Electrons remaining in an orbit and the emission of photons? Electrons are not stationary around a nucleus, even if it remains in the same excitation state / in the same 'orbit'.
As moving electrons should stir the EM field, they should be creating EM waves/light as well? But that couldn't be as it would mean electrons are constantly losing energy?
 A: The reason quantum mechanics became necessary was because classical mechanics and classical electrodynamics could not explain the black body radiation, the photoelectric effect and, the spectra of atoms.

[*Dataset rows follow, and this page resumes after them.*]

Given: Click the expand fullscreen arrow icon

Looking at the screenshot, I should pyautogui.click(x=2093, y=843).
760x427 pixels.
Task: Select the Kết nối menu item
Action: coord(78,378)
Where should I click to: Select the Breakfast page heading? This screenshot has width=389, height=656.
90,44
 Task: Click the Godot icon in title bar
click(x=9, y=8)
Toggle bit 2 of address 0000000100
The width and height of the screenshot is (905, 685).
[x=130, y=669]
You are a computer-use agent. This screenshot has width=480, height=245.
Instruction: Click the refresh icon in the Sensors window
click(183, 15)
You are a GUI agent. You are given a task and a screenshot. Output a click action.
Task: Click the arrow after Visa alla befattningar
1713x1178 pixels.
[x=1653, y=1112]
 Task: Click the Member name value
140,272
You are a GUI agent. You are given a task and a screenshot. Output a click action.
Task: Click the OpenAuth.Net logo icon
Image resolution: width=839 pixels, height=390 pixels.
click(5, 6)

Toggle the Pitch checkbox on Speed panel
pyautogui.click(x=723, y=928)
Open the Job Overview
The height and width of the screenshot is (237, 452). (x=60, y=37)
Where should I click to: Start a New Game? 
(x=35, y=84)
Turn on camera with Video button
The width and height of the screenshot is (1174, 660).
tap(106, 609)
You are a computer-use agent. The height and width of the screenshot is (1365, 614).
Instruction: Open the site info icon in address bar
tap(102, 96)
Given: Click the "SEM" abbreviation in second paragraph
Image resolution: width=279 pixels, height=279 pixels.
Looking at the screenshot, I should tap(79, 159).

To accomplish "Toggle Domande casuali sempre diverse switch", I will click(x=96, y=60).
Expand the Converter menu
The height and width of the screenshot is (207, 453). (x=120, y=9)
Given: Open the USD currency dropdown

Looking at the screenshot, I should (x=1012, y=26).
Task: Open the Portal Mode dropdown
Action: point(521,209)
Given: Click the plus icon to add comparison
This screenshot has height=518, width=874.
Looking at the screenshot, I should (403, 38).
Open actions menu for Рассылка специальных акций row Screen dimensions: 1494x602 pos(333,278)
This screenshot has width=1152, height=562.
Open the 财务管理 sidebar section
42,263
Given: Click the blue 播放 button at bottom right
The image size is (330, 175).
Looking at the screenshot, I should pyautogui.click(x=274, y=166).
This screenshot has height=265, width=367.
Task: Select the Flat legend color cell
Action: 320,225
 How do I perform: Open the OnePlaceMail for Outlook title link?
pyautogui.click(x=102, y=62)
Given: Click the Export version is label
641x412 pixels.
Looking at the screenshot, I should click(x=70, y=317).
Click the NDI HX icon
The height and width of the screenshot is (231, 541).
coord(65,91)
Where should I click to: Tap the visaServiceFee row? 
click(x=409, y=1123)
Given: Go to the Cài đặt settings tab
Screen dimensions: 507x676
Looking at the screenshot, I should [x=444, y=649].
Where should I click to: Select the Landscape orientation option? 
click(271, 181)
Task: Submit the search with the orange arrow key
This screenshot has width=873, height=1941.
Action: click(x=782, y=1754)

The classical picture of electrons orbiting around the nucleus has the problem of radiation and neutralization so no atoms could be modeled with electrons around the nucleus. The Bohr model solved this and explained the spectra of atoms, quantizing the angular momentum of the electrons so there would be no continuous radiation, but radiation was obtained  only when a photon was emitted from an energy level to a lower energy level.These are the spectra:

The Bohr model has been superseded by the  full theory of quantum mechanics,  that gives the same results as the arbitrary quantization of the angular momentum of the Bohr model, and opened the study of the microcosm of atoms molecules and lattices and the attendant applications.
BTW electrons are not in orbits, but in orbitals defined by the wavefunction of the particular solution, the probability of being at a specific (r , theta, phi).